Andrew Alexander "Spuds" Hebenton (October 3, 1929 – January 29, 2019) was a Canadian professional ice hockey right winger, and holds the record for the longest streak without missing a game in professional hockey history.

Playing career
After playing junior hockey for a local Winnipeg team, Hebenton made his professional debut in 1949 for the Cincinnati Mohawks of the American Hockey League. The following season he moved on to the Victoria Cougars of the Pacific Coast Hockey League (subsequently renamed the Western Hockey League (WHL). He starred with Victoria for five seasons, his best year being 1955, when he scored 46 goals and was named to the league's First All-Star team.

The following season his rights were purchased by the New York Rangers of the NHL, for whom he played for eight seasons. Hebenton scored his first NHL goal on October 16, 1955, in New York's 4-1 loss at Boston.  He scored twenty goals or more in five of those seasons, his best year coming in 1958–59, when he scored 33 goals and 29 assists and was the runner up for the Lady Byng Memorial Trophy for gentlemanly play, which he had won in 1956-57. After the 1962–63 season, the Boston Bruins acquired Hebenton in the waiver draft, for whom he played his final NHL season. He played 630 straight NHL games in all, breaking the record for the most consecutive games (a mark subsequently broken by Garry Unger in the 1970s and currently held by Keith Yandle).
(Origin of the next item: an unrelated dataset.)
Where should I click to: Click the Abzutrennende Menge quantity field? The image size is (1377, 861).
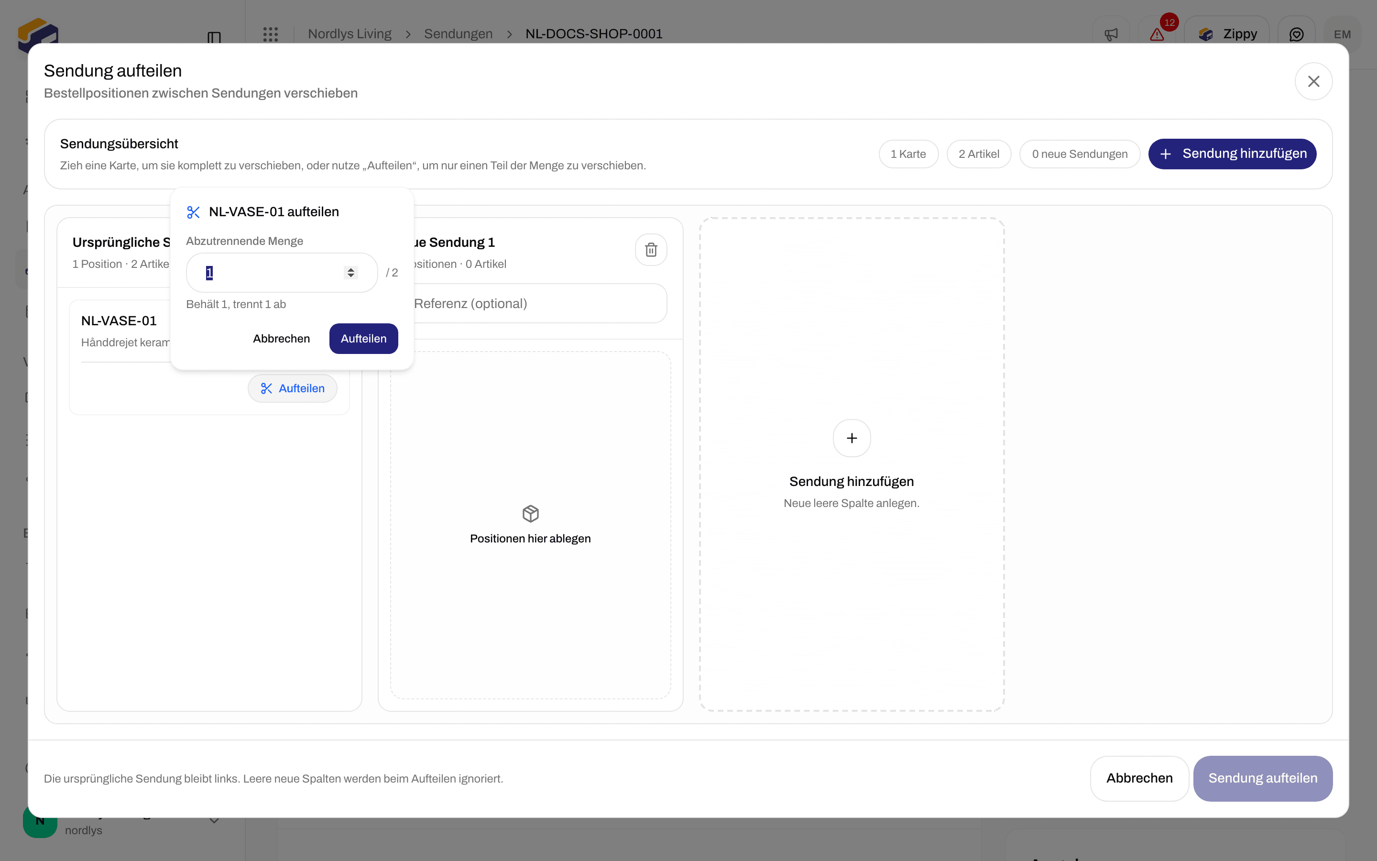(x=282, y=273)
Hebenton's rights were sold by Boston after the 1963–64 season to the Portland Buckaroos of the WHL, and he remained in Portland for the rest of the league's history (barring two seasons back in Victoria), becoming one of the WHL's all-time leading scorers and perennial stars, and missing only two games.  He was a perennial winner of the Fred Hume Cup for gentlemanly play, winning it nearly half the seasons it was offered, the final time when he was 43 years old.
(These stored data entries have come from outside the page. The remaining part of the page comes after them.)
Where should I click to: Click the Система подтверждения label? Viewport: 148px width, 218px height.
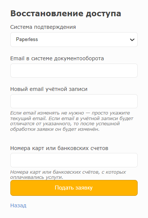click(43, 27)
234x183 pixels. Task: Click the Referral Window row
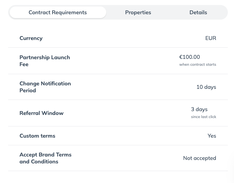coord(118,113)
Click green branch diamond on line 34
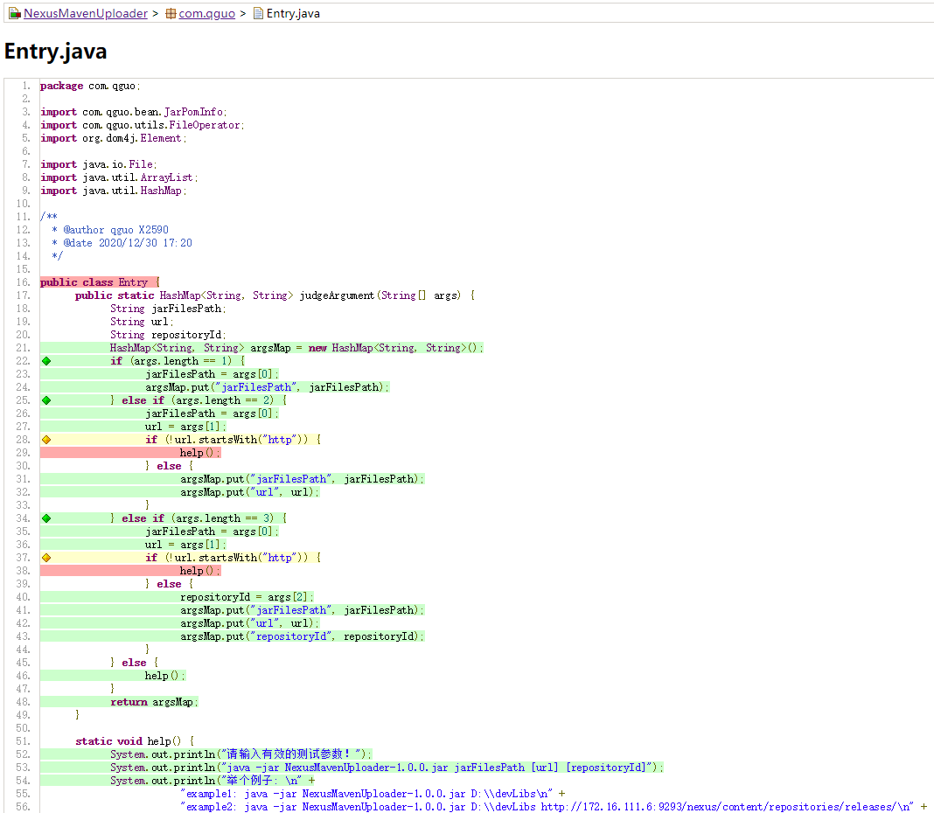The height and width of the screenshot is (813, 934). coord(46,518)
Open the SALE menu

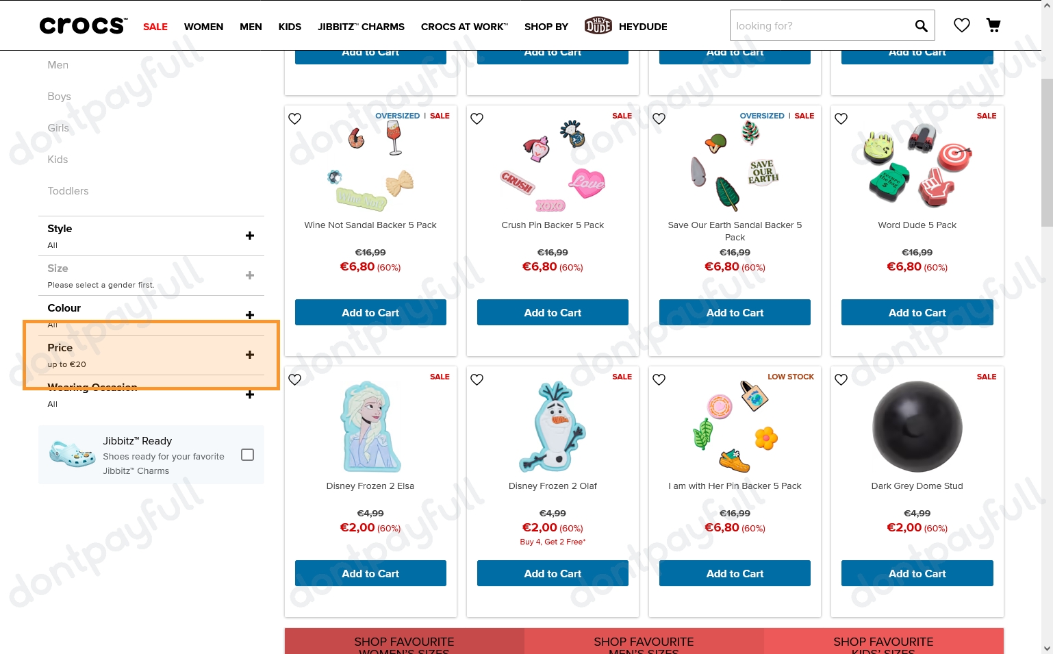[x=155, y=27]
From the 1953 season, with the Cougars, through to the end of the 1967 season, Hebenton played at least 1,054 consecutive regular season professional games; including playoff games, Hebenton played 1,076 consecutive professional games.

Retirement
When the WHL folded in 1974, Hebenton played four games for the Seattle Totems in the Central Hockey League to wrap up his professional career, having played 26 professional seasons in all, a mark exceeded only by Gordie Howe and Jaromir Jagr in hockey history.  He played two seasons for a version of the Buckaroos in semi-pro leagues before hanging up his skates for good.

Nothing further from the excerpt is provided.